Monday, April 16, 2018

Carnival Cake

The Cub Scouts had a carnival theme Blue and Gold this year.  Each boy had to make a cake with his dad for the dessert.  It was a really busy week for ward activities that week as well as our family in general with basketball and some other things going on.  Eli was worried that Mike would not have time to make the cake with him but Mike made sure to carve out some time in his week for Eli.  They spent a few late nights working on the cake.  I think Eli loved making this cake with Mike.  We didn't even have a working oven for two months so it was pretty impressive that they were able to make it work by cooking the cake in the roaster oven.  








Balloons and bubbles

Practicing with light while the kids have fun with balloons from Mike's birthday and bubbles.  













Bon Fire

Our friends invited us to a bon fire on the beach in Feb.  You can have bon fires from November to April until the sea turtle season begins.  It ended up not being a bon fire and just a fire in a fire pit but it was still fun.  Mike was a good sport.  He hates sand, fires, and people.  Hahaha.  He didn't complain and he was a good sport.  It's fun for us to have these memories while we live here.  








Thursday, March 08, 2018

The End.

Our business has pretty much ended.  We have one order left to fulfill and then that is it.  I have so many feelings about it.  Starting the business was not my idea.  I was nervous about it for many reasons.  Our friends in Tennessee owned a few businesses and they were convinced that we could have success if we started a business so Mike decided it could be a good idea.  I didn't know what would happen or how much success we would have but I was excited to think about working with Mike and had hopes that we could make it something that would be successful enough to help us earn money on the side and allow us to give our boys some work in the future.  I felt pretty out of my league but Mike had confidence in us. 
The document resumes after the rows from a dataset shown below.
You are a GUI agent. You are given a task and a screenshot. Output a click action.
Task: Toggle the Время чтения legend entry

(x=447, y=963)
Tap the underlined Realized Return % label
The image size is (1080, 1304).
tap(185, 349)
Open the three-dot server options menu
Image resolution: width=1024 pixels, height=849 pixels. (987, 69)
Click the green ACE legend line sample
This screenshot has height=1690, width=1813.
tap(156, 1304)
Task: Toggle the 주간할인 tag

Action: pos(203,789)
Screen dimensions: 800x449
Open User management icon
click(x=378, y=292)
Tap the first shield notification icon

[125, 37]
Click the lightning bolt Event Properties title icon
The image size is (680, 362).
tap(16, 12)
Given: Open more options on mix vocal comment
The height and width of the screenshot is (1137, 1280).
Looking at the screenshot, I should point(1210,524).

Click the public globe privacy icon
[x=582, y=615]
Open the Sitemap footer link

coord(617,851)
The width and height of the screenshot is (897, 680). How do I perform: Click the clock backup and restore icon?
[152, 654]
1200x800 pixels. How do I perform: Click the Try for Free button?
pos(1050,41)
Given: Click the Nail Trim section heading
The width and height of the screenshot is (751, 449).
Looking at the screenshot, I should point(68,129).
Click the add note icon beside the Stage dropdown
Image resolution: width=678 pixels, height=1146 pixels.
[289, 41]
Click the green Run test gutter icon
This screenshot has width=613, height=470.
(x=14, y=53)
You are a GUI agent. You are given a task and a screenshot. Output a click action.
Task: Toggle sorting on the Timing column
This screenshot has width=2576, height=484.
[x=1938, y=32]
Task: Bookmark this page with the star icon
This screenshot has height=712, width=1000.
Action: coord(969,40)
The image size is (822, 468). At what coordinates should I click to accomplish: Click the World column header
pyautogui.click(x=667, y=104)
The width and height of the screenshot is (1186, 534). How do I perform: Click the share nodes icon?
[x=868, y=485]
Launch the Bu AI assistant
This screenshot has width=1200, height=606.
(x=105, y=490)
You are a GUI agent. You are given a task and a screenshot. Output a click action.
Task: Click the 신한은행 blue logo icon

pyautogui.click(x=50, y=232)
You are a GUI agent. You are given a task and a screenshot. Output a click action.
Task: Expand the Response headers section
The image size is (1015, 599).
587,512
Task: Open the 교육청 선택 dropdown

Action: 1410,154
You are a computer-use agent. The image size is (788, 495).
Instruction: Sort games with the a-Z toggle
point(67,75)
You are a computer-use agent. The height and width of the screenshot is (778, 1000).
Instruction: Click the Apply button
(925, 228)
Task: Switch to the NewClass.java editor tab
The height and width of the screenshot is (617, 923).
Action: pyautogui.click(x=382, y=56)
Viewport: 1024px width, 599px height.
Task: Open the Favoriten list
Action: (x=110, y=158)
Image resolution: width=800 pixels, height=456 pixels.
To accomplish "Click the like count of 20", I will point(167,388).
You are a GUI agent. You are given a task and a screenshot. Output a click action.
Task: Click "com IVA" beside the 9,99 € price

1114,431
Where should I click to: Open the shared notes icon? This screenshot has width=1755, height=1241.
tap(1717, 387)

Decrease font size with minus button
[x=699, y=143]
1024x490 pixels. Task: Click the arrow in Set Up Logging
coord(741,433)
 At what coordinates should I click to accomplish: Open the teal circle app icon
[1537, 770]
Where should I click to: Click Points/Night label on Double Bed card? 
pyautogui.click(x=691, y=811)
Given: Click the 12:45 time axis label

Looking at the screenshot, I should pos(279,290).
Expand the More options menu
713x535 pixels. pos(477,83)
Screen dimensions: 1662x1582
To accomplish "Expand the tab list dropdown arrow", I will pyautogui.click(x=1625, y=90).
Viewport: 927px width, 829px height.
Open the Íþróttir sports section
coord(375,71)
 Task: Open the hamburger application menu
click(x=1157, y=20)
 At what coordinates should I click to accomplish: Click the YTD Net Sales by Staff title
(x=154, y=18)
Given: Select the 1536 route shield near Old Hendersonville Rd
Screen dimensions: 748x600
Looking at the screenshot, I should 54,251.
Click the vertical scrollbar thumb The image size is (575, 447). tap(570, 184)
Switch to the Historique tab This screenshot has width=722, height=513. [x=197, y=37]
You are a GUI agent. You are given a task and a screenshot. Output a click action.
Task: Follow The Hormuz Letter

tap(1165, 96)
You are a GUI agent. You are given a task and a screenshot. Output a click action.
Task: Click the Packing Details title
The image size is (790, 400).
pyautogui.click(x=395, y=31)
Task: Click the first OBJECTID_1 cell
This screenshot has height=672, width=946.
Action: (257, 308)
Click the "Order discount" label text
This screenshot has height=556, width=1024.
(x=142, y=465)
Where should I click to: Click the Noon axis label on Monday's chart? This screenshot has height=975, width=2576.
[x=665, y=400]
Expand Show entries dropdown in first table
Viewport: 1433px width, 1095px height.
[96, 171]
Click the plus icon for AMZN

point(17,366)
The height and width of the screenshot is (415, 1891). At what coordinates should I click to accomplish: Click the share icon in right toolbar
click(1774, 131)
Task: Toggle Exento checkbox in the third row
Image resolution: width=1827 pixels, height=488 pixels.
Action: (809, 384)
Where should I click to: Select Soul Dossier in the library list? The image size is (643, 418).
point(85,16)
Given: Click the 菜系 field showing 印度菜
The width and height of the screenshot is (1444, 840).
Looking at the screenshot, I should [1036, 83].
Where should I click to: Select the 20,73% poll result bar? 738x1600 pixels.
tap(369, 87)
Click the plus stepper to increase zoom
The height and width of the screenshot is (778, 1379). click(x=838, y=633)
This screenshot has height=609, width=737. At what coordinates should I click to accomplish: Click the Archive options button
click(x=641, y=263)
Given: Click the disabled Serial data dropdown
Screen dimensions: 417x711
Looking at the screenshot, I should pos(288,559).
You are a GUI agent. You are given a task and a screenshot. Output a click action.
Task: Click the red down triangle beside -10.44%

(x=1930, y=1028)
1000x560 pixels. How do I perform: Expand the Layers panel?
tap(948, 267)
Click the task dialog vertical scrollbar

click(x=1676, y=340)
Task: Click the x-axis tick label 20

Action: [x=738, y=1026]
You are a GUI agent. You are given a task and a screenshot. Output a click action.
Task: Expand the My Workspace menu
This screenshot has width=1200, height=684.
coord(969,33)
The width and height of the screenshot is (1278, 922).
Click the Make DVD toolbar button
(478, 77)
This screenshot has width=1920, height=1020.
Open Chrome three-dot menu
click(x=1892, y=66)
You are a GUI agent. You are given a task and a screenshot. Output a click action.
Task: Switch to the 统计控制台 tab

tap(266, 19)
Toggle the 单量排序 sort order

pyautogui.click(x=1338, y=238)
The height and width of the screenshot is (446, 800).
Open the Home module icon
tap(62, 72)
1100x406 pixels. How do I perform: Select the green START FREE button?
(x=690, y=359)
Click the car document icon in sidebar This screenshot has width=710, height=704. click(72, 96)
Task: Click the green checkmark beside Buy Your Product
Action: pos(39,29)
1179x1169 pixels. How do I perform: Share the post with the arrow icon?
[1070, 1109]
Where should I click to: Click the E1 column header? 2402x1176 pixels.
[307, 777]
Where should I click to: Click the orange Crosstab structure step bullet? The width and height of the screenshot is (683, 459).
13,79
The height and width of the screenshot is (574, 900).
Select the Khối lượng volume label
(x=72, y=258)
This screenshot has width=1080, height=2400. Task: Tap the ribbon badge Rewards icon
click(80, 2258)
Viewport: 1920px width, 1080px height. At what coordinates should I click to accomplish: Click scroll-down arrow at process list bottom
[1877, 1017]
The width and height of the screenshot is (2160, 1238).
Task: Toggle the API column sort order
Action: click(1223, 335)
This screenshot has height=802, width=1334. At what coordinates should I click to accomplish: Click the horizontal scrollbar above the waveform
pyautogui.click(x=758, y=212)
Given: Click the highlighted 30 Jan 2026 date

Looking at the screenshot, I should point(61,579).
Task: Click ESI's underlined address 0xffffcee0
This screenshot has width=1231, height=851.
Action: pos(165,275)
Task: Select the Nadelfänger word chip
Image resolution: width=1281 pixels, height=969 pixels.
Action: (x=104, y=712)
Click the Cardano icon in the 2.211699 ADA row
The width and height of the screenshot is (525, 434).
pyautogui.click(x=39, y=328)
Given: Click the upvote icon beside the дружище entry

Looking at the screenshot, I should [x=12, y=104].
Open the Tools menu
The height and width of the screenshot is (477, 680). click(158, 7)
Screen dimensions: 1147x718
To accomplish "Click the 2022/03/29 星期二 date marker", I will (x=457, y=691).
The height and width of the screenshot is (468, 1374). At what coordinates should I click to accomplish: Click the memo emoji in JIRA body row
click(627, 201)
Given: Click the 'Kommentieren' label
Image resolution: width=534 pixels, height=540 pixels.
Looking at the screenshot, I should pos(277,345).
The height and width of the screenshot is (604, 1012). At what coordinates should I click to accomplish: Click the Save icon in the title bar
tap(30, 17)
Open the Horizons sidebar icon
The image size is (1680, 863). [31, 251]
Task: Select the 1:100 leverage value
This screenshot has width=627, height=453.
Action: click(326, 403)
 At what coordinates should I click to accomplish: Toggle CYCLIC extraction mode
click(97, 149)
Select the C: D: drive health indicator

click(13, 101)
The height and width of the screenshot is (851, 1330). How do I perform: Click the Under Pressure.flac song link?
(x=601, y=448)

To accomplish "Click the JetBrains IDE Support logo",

There were some pretty rough patches along the way.  That first year there was a huge learning curve.  We had so much to learn.  When I think about the first products we turned out compared to the last I laugh and I'm even slightly embarrassed.  Our first things were kind of a mess but I'm proud of us for working hard to become better and more efficient.  There were nights that first year when things kept breaking or the machine kept malfunctioning and I'd be in tears and Mike would be so frustrated.  We asked ourselves a million times, "Why are we doing this?  We don't need the money.  We don't need the stress.  We should stop doing this."  I'd find Mike in the garage staring at the machine and then all the sudden he'd get this wave of inspiration and know exactly what to do to fix the problem.  It felt to us like the Lord was opening up ways for us to figure things out and make it work so we continued to try and learn and get better because it appeared that the Lord wanted us to do this business.  

We had some friends in Colorado who asked to join with us.  They agreed to take care of marketing for us, run the shop, and take care of the financial aspects of running the business.  It was a challenge.  I'm not going to lie.  We had been told that working with family and friends was hard and we knew that going into it but we thought we were better than that--I guess we were too prideful and thought we could do what others couldn't.  We knew the personalities of this couple well and I thought that our personalities would balance one another out and it seems like a relief to have someone else take care of the nitty gritty so we could focus on the production and designing.  I don't want to go into details but needless to say, our partnership didn't work.  Our visions were not the same.  Our personalities didn't balance one another out and there wasn't a degree of trust in one another that I think is necessary for a successful team.  Anyway, it didn't work and it was disappointing for so many reasons.  It really tested our friendship.  After our friends left the business, I was surprised at how much less stress I felt.  I knew things weren't going well but after, things just seemed easier and happier.  I'm sure they felt the same way as well.  I just don't think it worked for any of us.  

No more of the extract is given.